Segment Start: Provided passage

Functional significance of ICI circuits for fractionation of muscle activity

The present study provides the first evidence that ICI is differentially modulated during the selective activation of one muscle of a pair of close functional synergists. The findings extend the previous observations of Ridding et al. (1995c) who showed that ICI of relaxed FDI was not influenced by contraction of a remote muscle (biceps). These authors did not demonstrate a differential modulation of ICI with selective activation of one muscle of the pair as they did not present ICI data for the active biceps. Indirect brainstem pathways may play a prominent role in activation of biceps, which has weak direct corticospinal input. Different mechanisms may be important for selective activation of biceps and/or FDI than when the task calls for selective activation of intrinsic hand muscles which have strong direct corticospinal input, including branched CM axons to synergist muscles.

While changes in the contribution of I₁ waves to the production of the MEP in the active state may be important for the reduced effectiveness of ICI when tested with PA stimulation, the results with AP stimulation show that mechanisms other than the I₁ inputs contribute to the reduction of ICI effectiveness with voluntary activation. Our results suggest that GABAergic inhibitory neurons assist in the selective activation of muscles by focussing the premotor excitatory commands to corticospinal neurons controlling muscles required to be active in the task, and maintaining inhibition of excitatory interneurons acting on corticospinal neurons controlling muscles required to be inactive during the task. This is consistent with observations that application of drugs which alter GABA neurotransmission to the motor cortex in the monkey degrades the independence of finger movements (Schieber & Poliakov, 1998), disrupts task-specificity of pyramidal neurons (Matsumura et al. 1992), and produces excessive co-activation of agonist and antagonist muscles (Matsumura et al. 1991). Such a role for ICI neurons in normal motor control may explain the involuntary overflow of excitation to inappropriate muscles in patients with focal, task-specific dystonia, in whom the ICI circuits are less effective (Ridding et al. 1995b) and do not show task-specific modulation (Bütefisch et al. 2000). We found no evidence for an increase in ICI during the task for corticospinal neurons controlling muscles required to be inactive (Fig. 7 and Fig. 8). This is in agreement with findings of Reynolds & Ashby (1999), but not with those of Liepert et al. (1998) who tested ICI with hand muscles at rest after a selective muscle activation task. It is unlikely that we failed to see such an effect due to saturation of the inhibitory responses, as we tested over a wide range of conditioning intensities.

Segment End: Provided passage
Segment Start: Recorded data

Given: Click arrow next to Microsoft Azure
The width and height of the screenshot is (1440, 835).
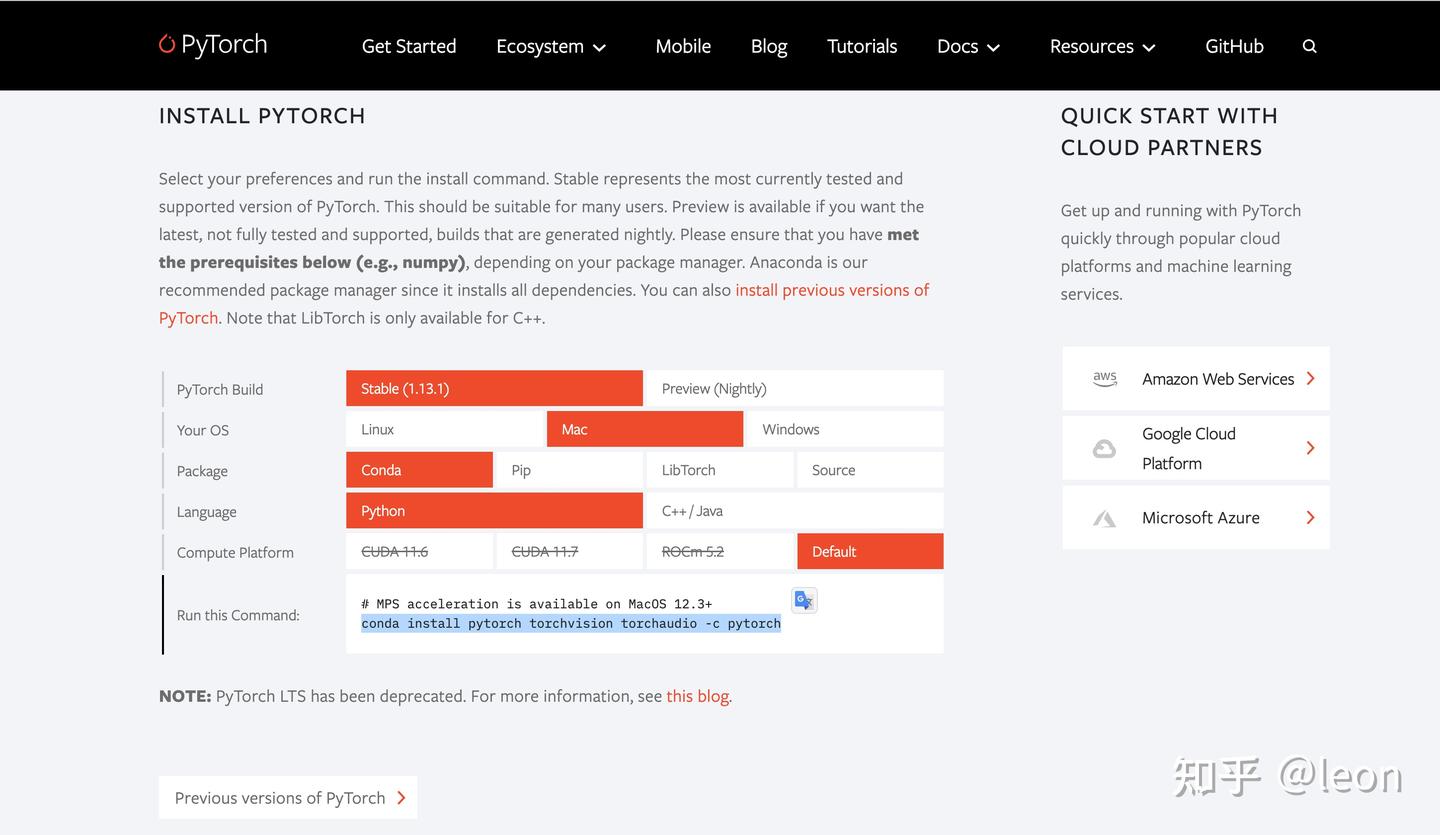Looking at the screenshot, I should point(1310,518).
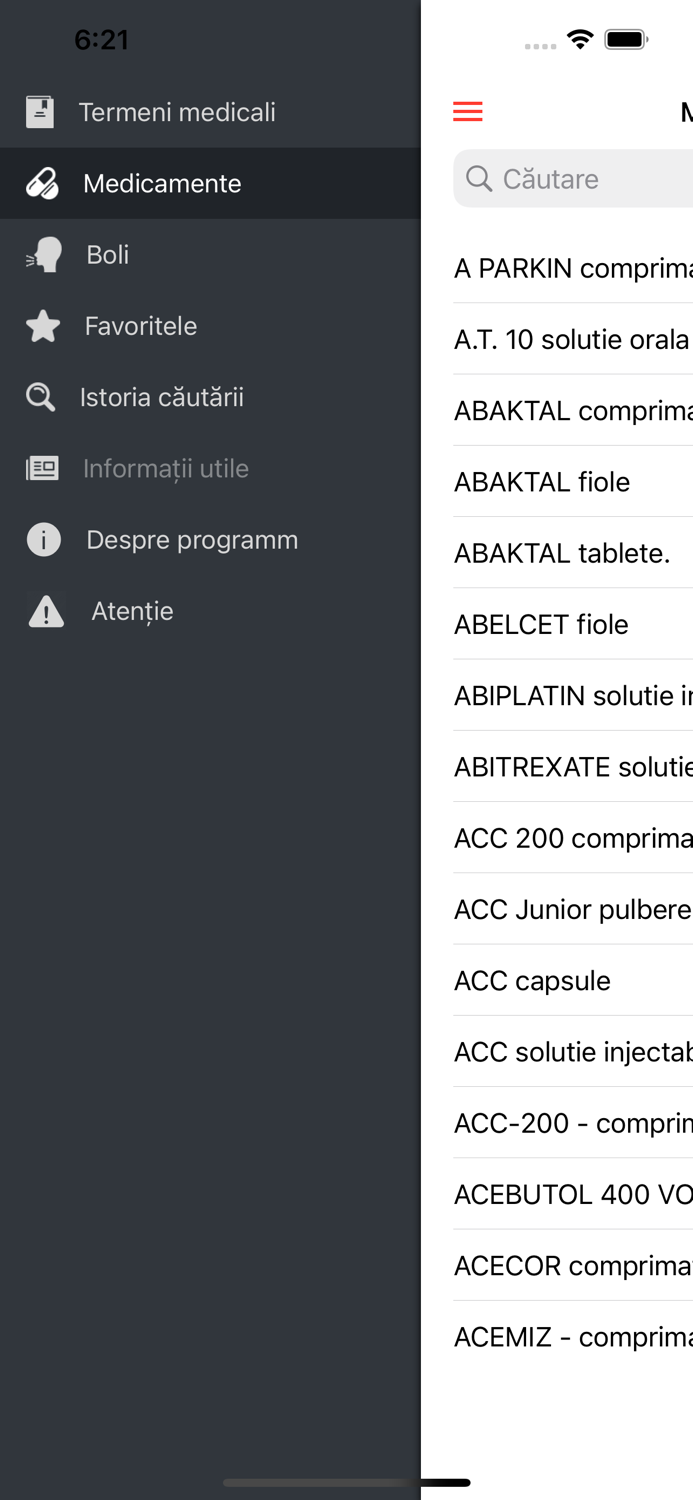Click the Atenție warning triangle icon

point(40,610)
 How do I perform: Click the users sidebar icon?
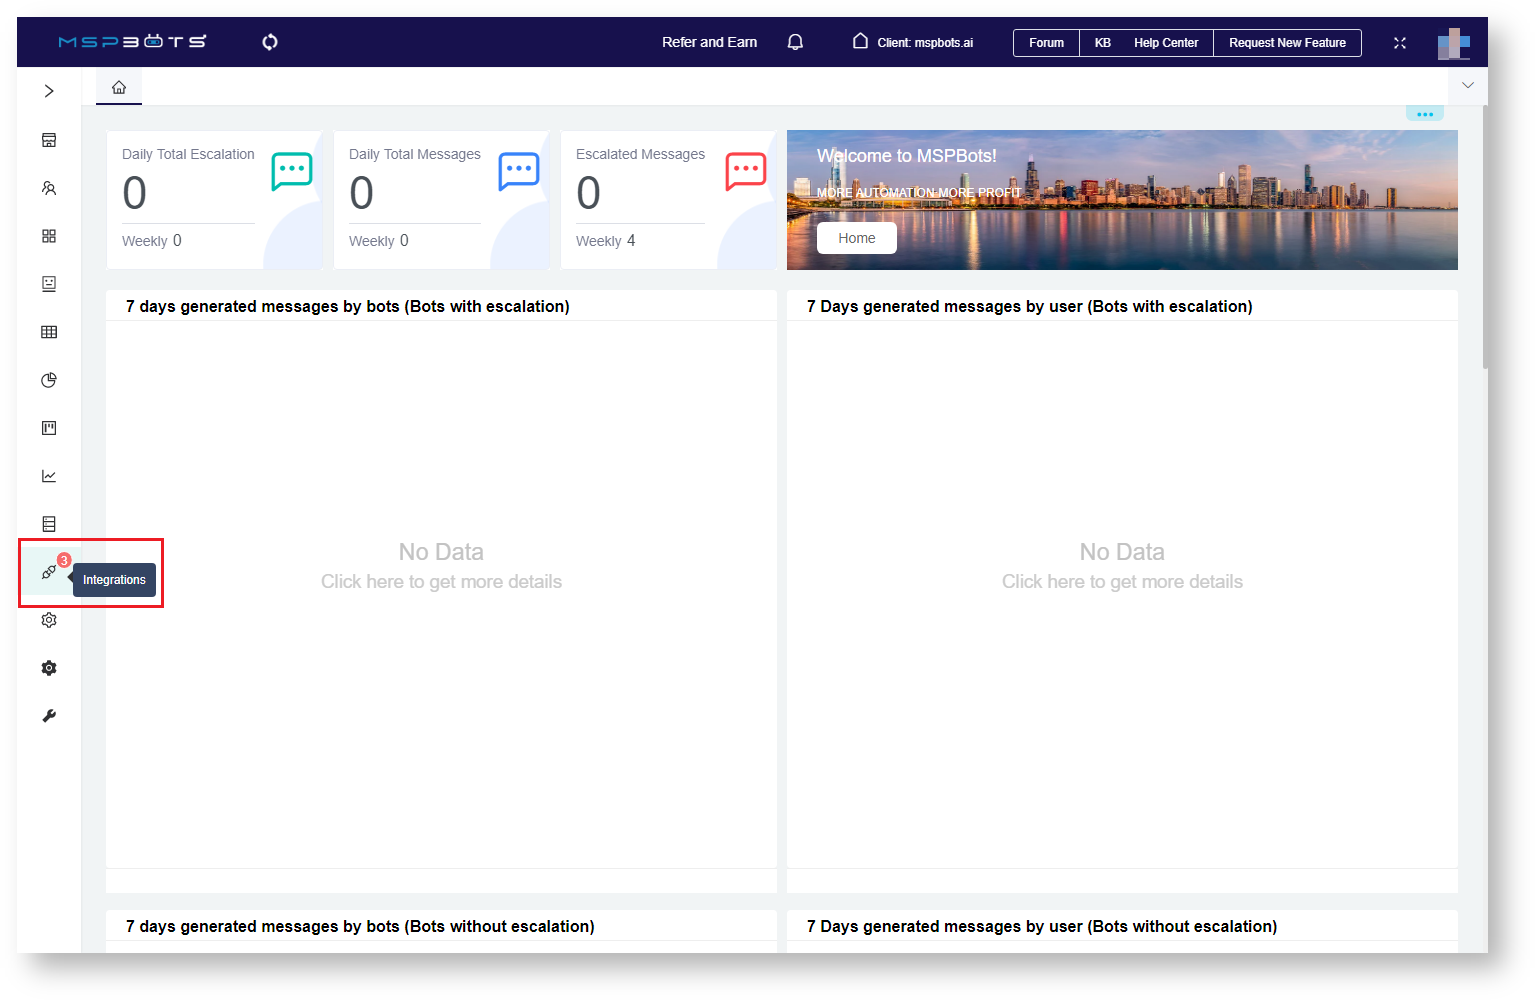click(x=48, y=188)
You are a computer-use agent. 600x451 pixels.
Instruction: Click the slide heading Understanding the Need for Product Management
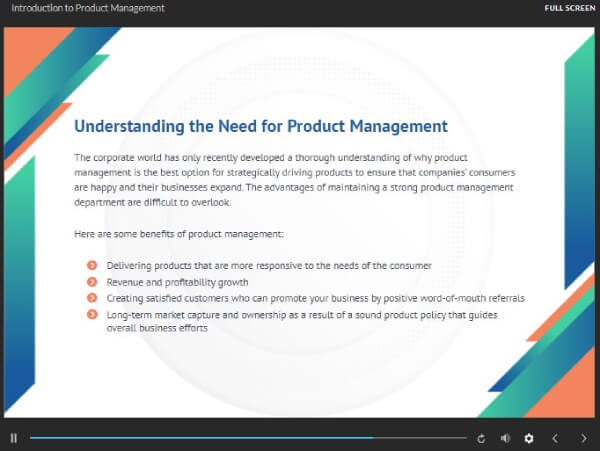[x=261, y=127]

Segment End: Recorded data
Segment Start: Recorded data

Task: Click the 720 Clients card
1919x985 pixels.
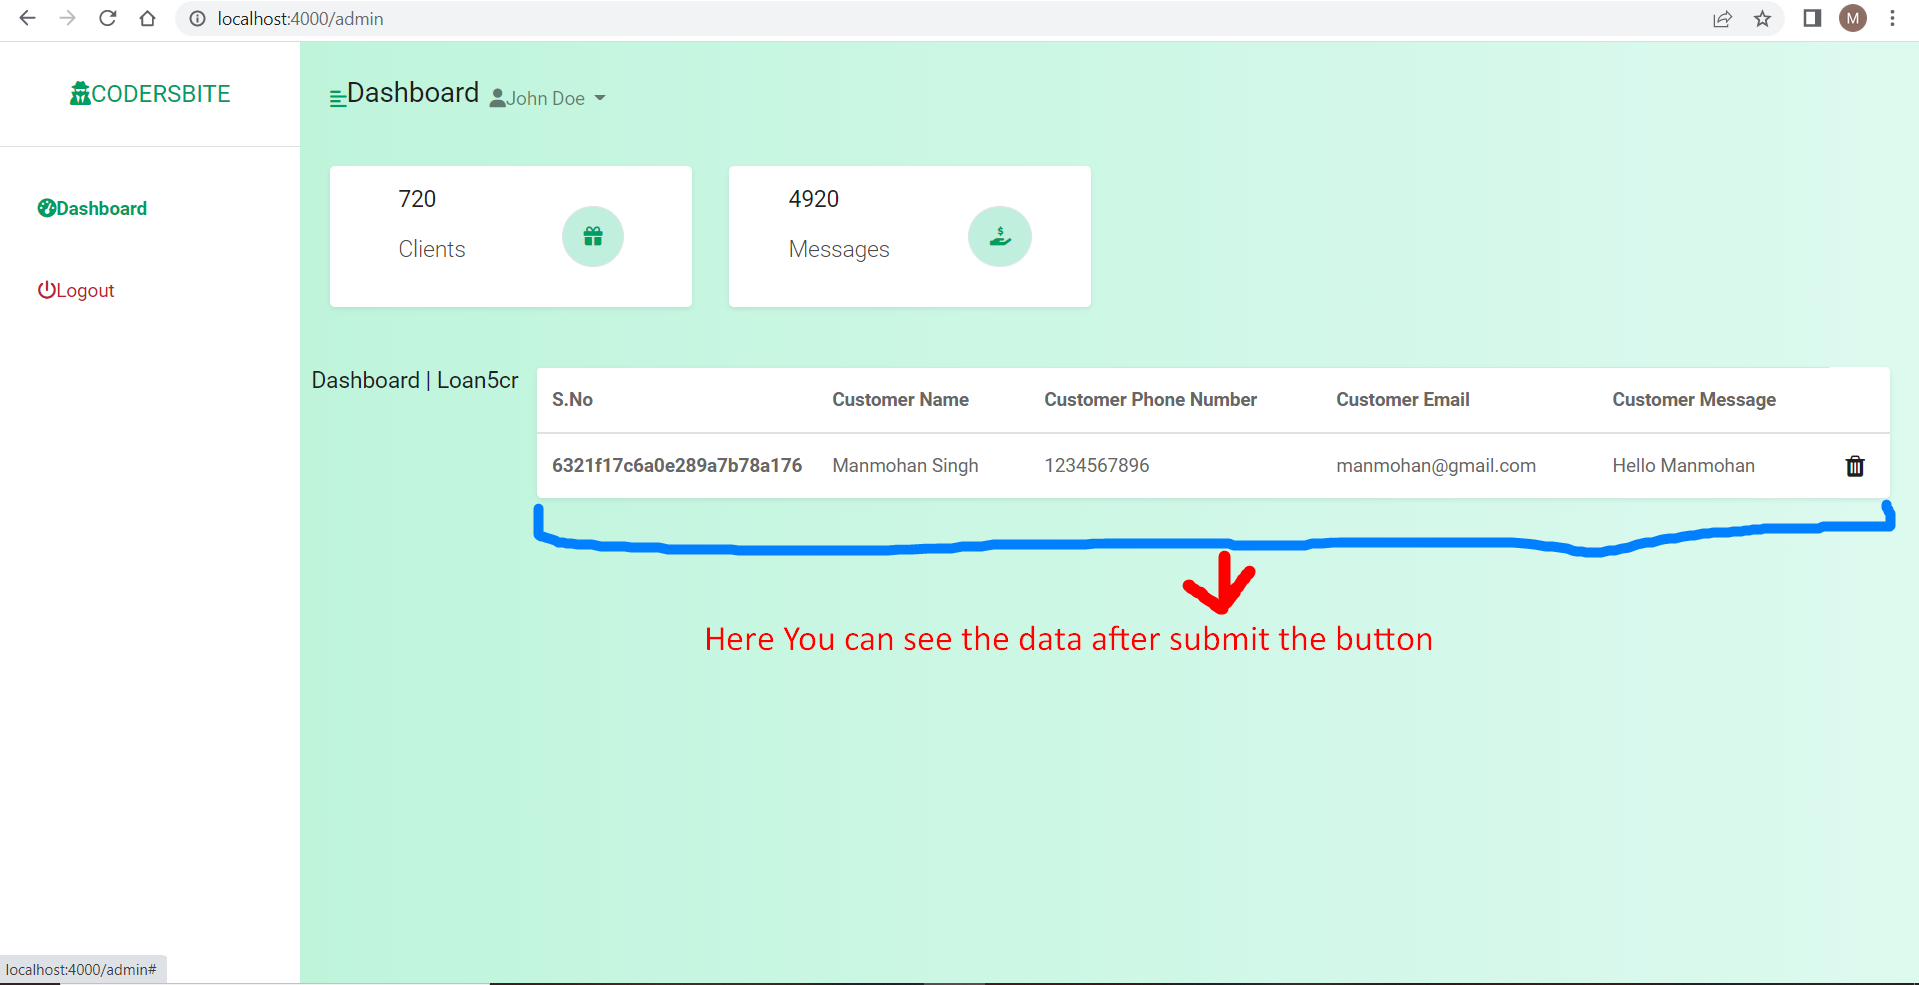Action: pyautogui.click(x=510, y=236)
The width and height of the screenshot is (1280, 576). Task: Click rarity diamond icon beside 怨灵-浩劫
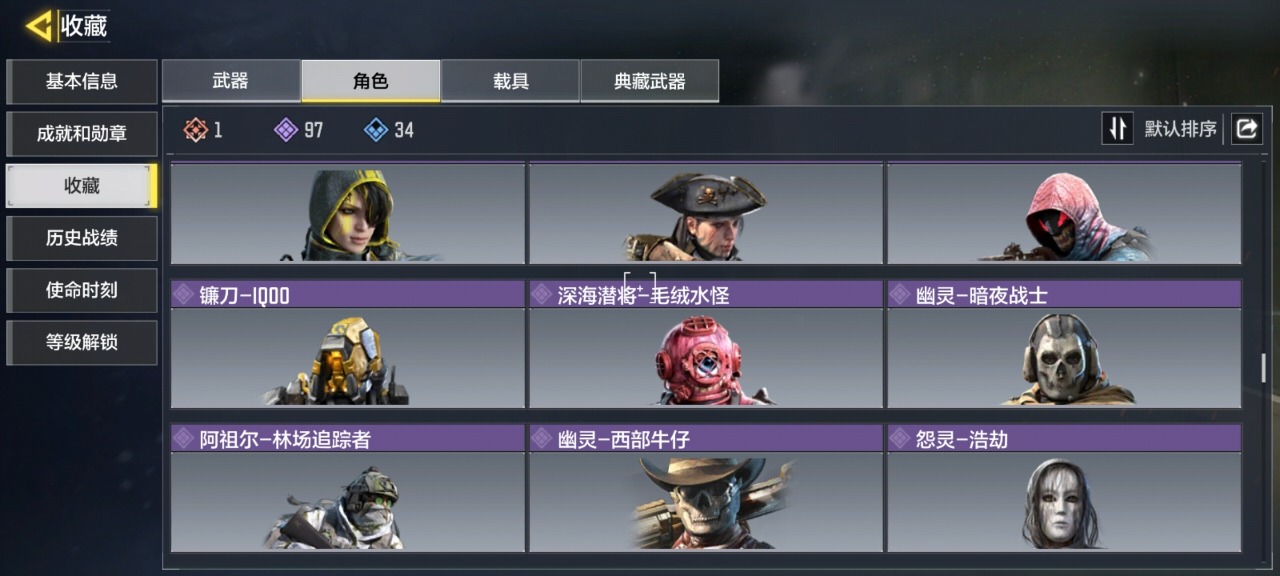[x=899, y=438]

Segment End: Recorded data
Segment Start: Recorded data

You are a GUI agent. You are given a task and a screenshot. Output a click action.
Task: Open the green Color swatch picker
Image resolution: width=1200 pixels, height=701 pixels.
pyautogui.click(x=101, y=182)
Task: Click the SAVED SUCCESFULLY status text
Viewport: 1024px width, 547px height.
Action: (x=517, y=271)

Segment End: Recorded data

◆ **Tasks for this exercise**:
1. List every cited source (authors and year) in the text on ICI circuits and muscle activity.
2. Write the next part of the text on ICI circuits and muscle activity, starting right after its final sentence.
The records are separate material and have nothing to do with the text on ICI circuits.

◆ **Answers to the tasks**:
1.
Ridding et al. (1995c)
Schieber & Poliakov (1998)
Matsumura et al. (1992)
Matsumura et al. (1991)
Ridding et al. (1995b)
Bütefisch et al. (2000)
Reynolds & Ashby (1999)
Liepert et al. (1998)

2.
Previous studies have investigated task-dependent modulation of ICI using PA stimulation. AP stimulation has some advantages for further investigating the mechanism for the selective modulation of ICI effectiveness with voluntary commands, and abnormalities in the operation of ICI circuits in patients with neurological disorders. This is because a test MEP produced with minimal I₁-wave involvement is most sensitive to the effects of ICI circuits. It is possible, for example, that in some neurological conditions the reduced effectiveness of paired-pulse TMS is due to alterations in the I₁ wave contribution to the MEP, rather than an alteration in the ICI circuit per se. This could be addressed by comparing paired-pulse inhibition with both PA and AP TMS.